_Goal of the exercise_
Using the entries that follow, count the lines containing the word "Given" and give that number by itself.

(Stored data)
• • • • • • •
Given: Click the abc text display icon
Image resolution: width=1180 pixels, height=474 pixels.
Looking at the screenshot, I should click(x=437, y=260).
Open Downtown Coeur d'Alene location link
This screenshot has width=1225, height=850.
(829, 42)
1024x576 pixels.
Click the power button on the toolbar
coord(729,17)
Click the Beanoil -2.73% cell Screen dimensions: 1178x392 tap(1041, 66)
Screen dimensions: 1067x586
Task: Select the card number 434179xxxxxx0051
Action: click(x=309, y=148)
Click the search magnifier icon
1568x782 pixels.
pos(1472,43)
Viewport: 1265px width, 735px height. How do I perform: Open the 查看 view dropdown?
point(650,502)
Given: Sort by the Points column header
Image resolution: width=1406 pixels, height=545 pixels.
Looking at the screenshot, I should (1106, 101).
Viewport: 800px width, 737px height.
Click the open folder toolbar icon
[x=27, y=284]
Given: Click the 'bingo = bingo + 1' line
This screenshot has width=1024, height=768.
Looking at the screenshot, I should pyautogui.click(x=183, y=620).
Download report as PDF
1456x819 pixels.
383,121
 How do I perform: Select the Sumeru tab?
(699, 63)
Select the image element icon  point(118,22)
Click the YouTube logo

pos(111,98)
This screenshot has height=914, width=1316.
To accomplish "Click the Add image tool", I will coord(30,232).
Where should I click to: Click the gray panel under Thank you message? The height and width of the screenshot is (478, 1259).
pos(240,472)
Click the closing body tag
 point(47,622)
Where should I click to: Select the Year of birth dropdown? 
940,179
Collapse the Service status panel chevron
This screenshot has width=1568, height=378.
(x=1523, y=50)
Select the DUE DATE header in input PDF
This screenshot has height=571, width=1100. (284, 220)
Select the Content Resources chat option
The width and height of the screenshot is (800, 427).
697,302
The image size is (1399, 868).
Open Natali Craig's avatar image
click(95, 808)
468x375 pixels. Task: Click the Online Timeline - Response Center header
• • • • • • •
_Result of this task_
3